Once through security, we entered a large open square surrounded by ancient walls, bathed in warm spring sunshine. Thousands of people milled around in groups: Orthodox Jews, adults and children, clearly identifiable by the black coats and hats of the men, the head coverings of the women and the prayer tassels on the hems of the boy’s shirts; young Israeli men and women in military uniform, there for part of their education in the military, in which they must serve for three years; Christians of all kinds—Eastern Orthodox; Catholic; evangelicals of all denominations and nations.

To our right a fair distance away was the Western Wall, at its base, people praying, hundreds of people praying. Men and women were separated by a fence, the men on the left and the women to the right so as not to distract the men from prayer, but side by side, Christians prayed with Jews.

We arranged a time and place to meet later and then each of us made our own way to the wall, and I am sure each had a deeply significant personal experience.

On the outer edges of the area close to the wall, conversations hushed to a murmur. I saw people writing on scraps of paper: names; needs; pouring out their hearts to God in written words which they folded into tiny pieces to press into the cracks where plaster meets stone on the wall.

There were women of all ages.
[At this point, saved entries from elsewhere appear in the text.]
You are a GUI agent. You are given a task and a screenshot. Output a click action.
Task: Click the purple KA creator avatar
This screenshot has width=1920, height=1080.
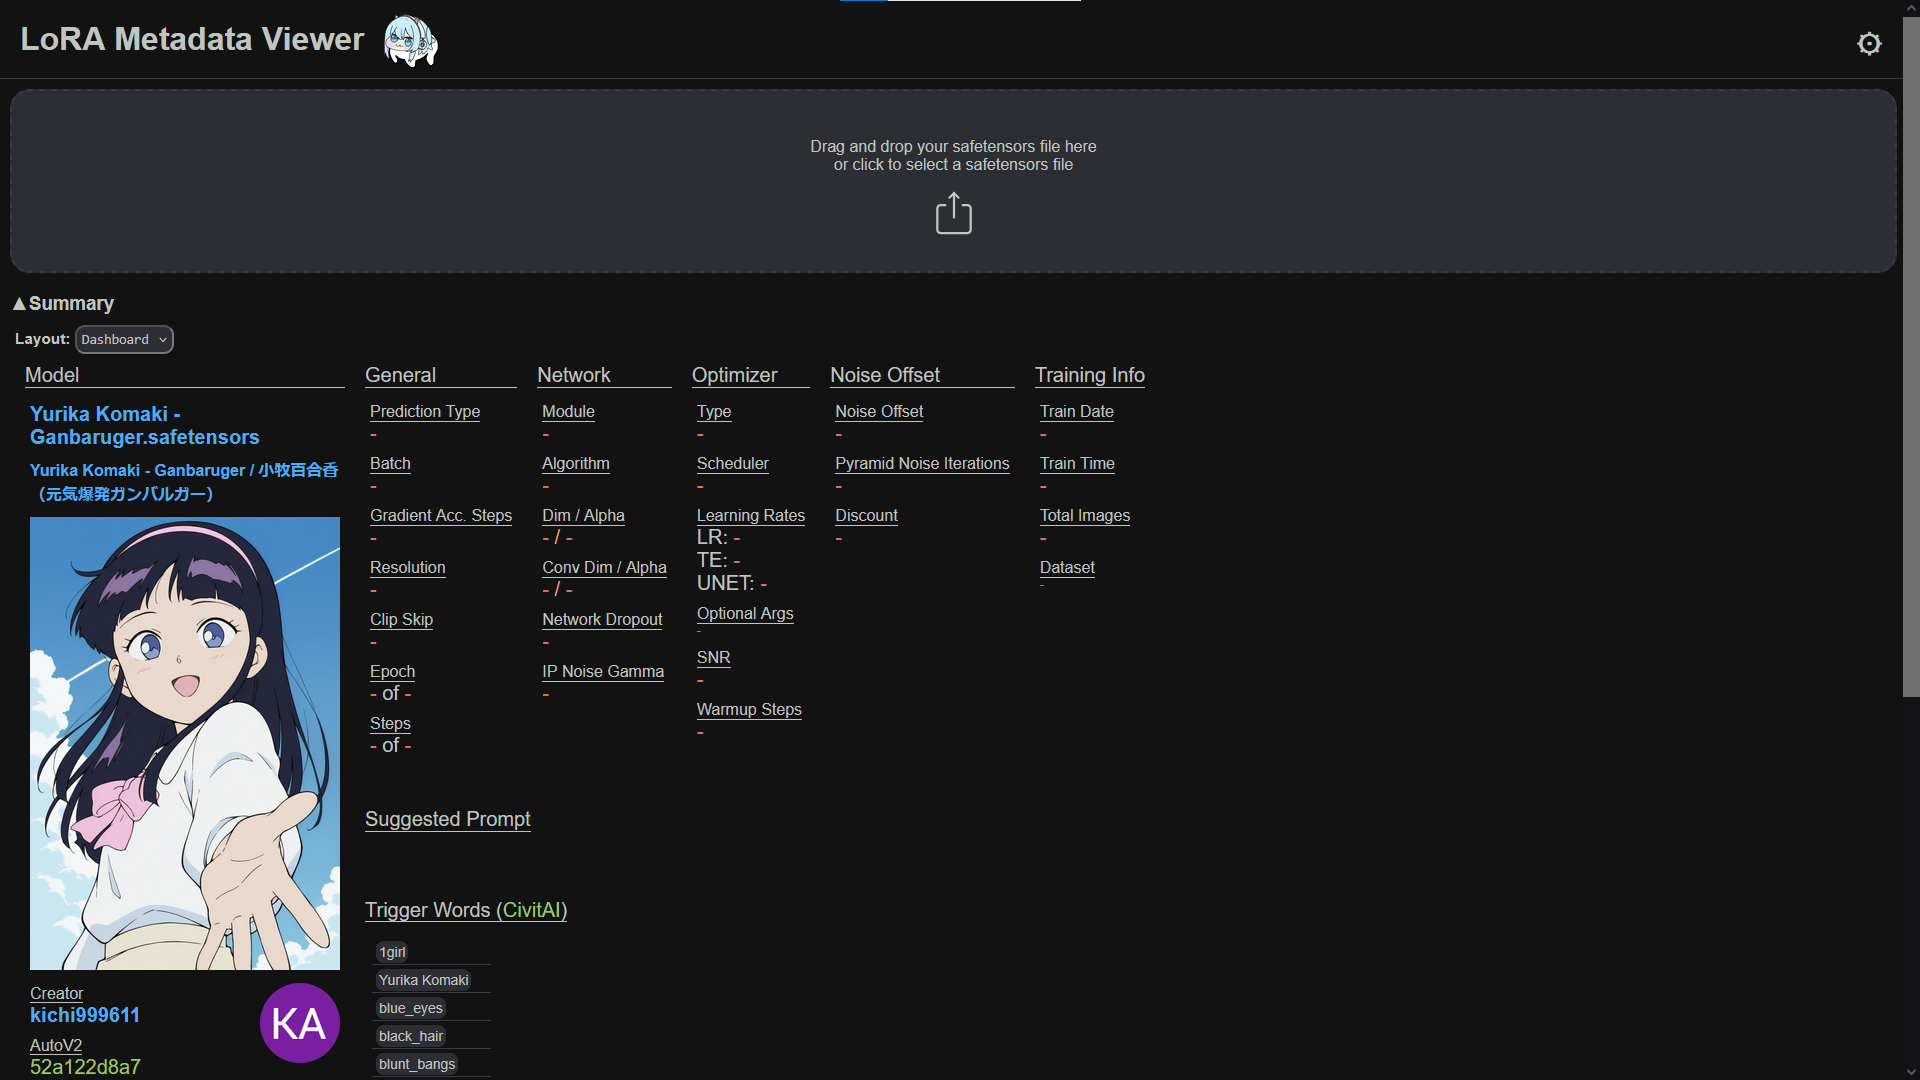[299, 1023]
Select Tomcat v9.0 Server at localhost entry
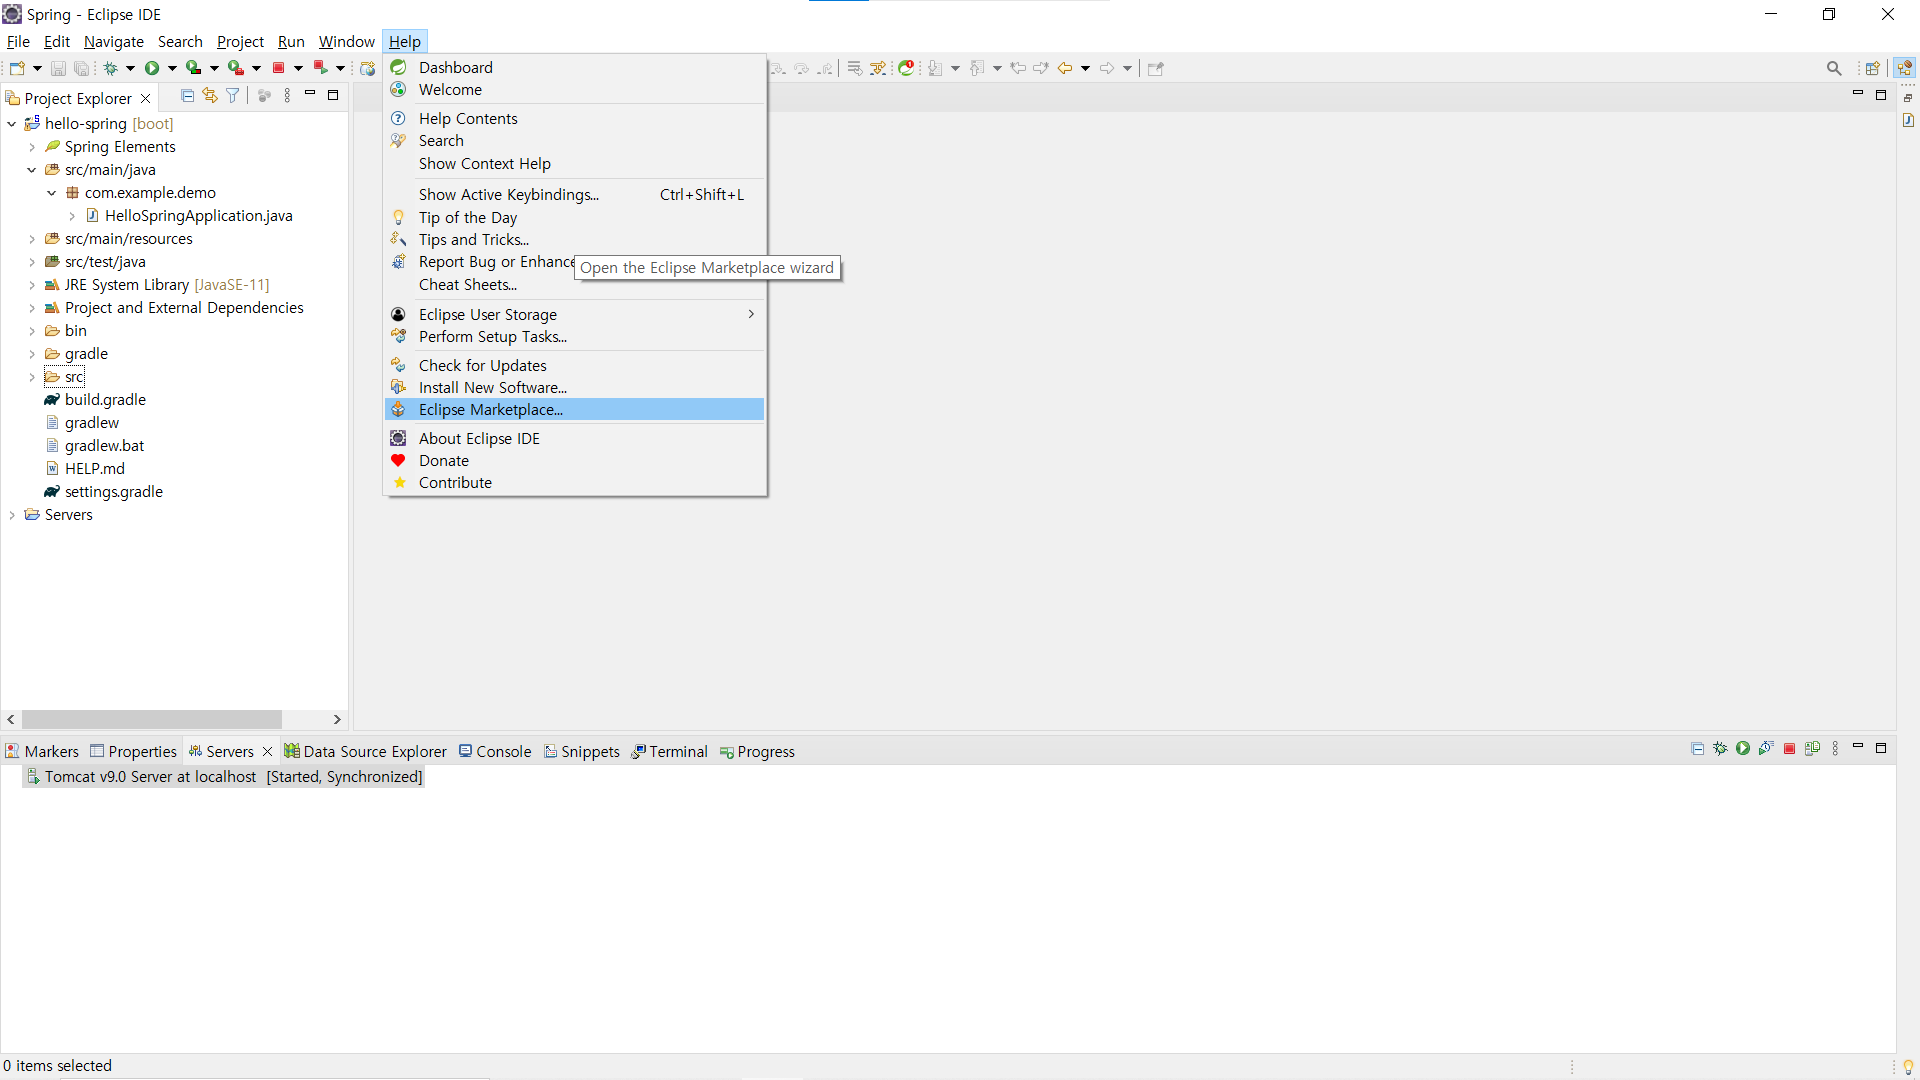The image size is (1920, 1080). pyautogui.click(x=150, y=777)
I noticed three young women, one using the backpack of another to lean against to write.

Three older women, brightly dressed; their arms entwined around one another’s shoulders--an image that spoke of a bond of deep friendship.

I didn’t take any scraps of paper to press into the wall. I know that God’s ear is just as close as my lips, but I did want to get as close to the wall as I could; to touch it and to pray there.
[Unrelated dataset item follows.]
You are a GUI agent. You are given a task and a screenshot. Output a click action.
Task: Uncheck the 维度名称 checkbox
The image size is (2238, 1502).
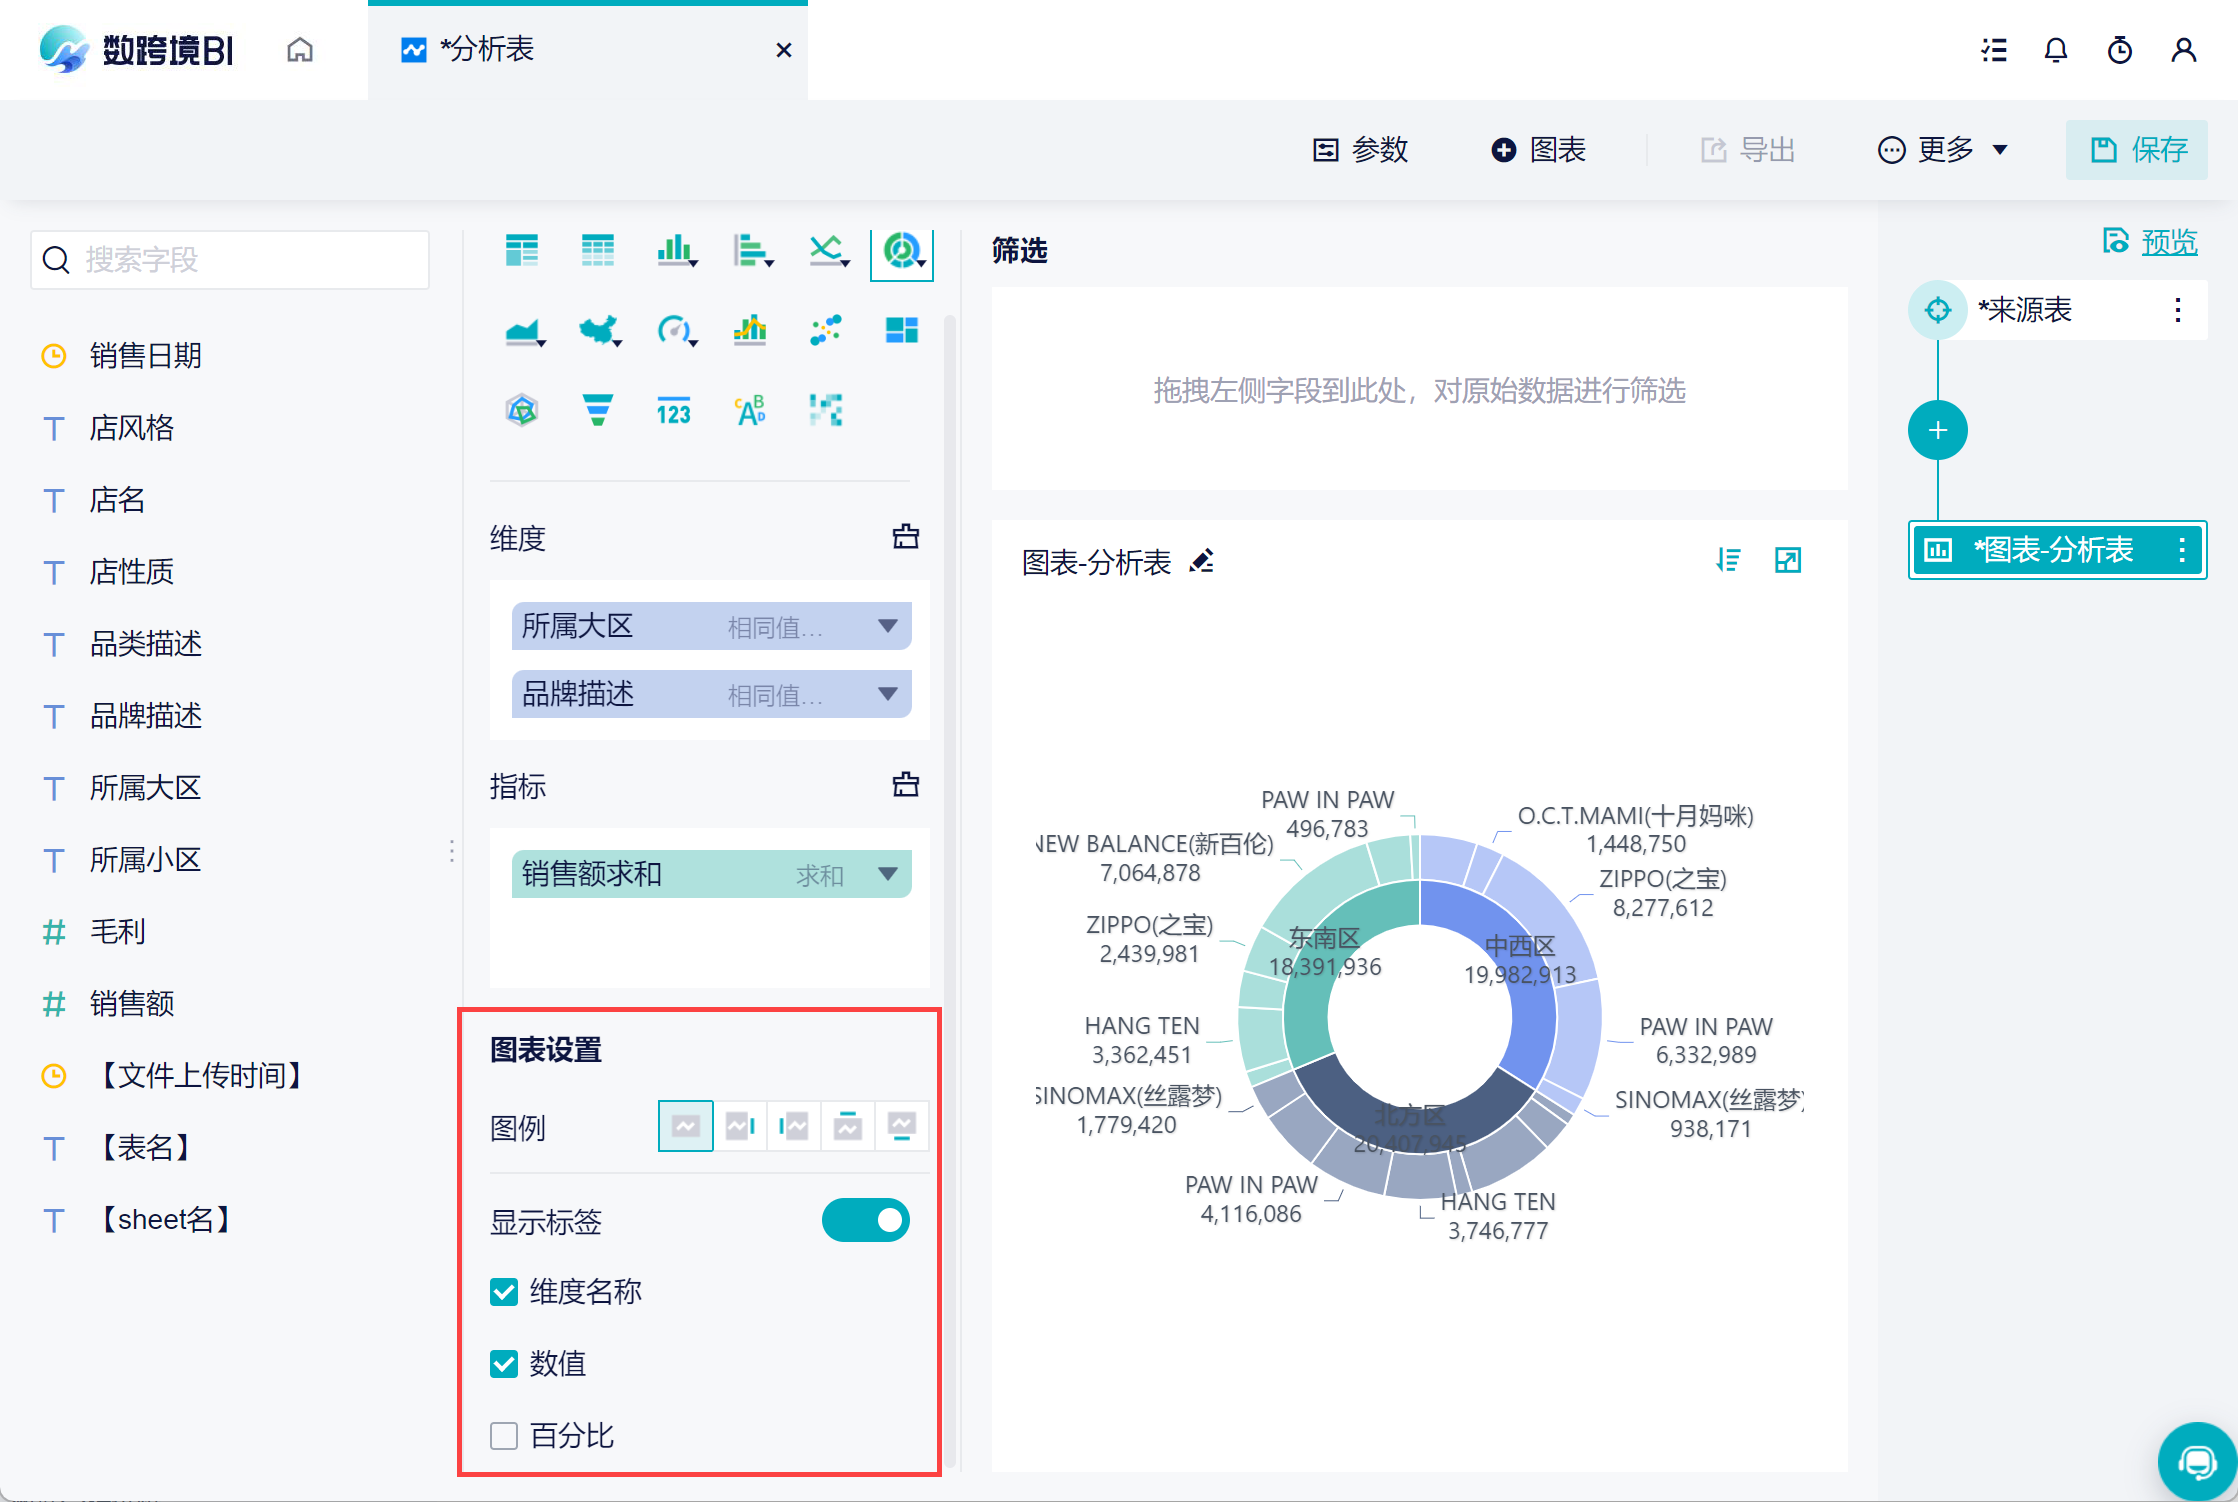[x=504, y=1292]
A space opened up beside a young woman dressed in black, an obviously observant Jewess. She was pressed against the wall, as though she wanted her heart to be right next to it. I knew then that was what I wanted to do more than anything else. I touched the smooth, cool, sand coloured stones, thousands of years old; and I pressed in until my body was against the wall, my face turned to the right, the palms of both hands pressed against it...and the tears that had fallen twice already in Israel, streamed again as I prayed thanksgiving for knowing this God: God Almighty, and for the fact that I belonged to him; the One who was the fulfilment of all that the temple represented. It was an utterly holy moment.

We left our places at the wall as reverently as we had approached it, wiping away tears and walking slowly backwards, so as not to turn our backs on the wall, and as we did, our places were filled by other worshippers.

As we rejoined the throngs of people in the space a little distance away, the air was alive with conversations in many languages and one man in a Jewish hat called a yarmulke, stood alone, calling to the crowds in Hebrew, and then in English, “Call on Yeshuah, call on the Name of the Lord,” seeming to be both tolerated and ignored by the crowds walking in all directions around him.

As I passed him our eyes met and I said, “Amen.”

He answered, “Thank you.”


Laura J. Davis said…
Thank you for sharing this Belinda. Beautiful post!
What a trip you've had. It sounds remarkable and powerful. I've always wanted to visit the wall, and now I feel I have.
Belinda said…
Thank you, Laura and Dave. We just arrived home this morning, and I have still more to share...a little later. I am so glad that the blessing of this trip could be spread to others. I said to Susan this morning that I feel as though we were given gift upon gift upon gift in this trip. On so many levels I have been deeply touched. I hope I can share it adequately.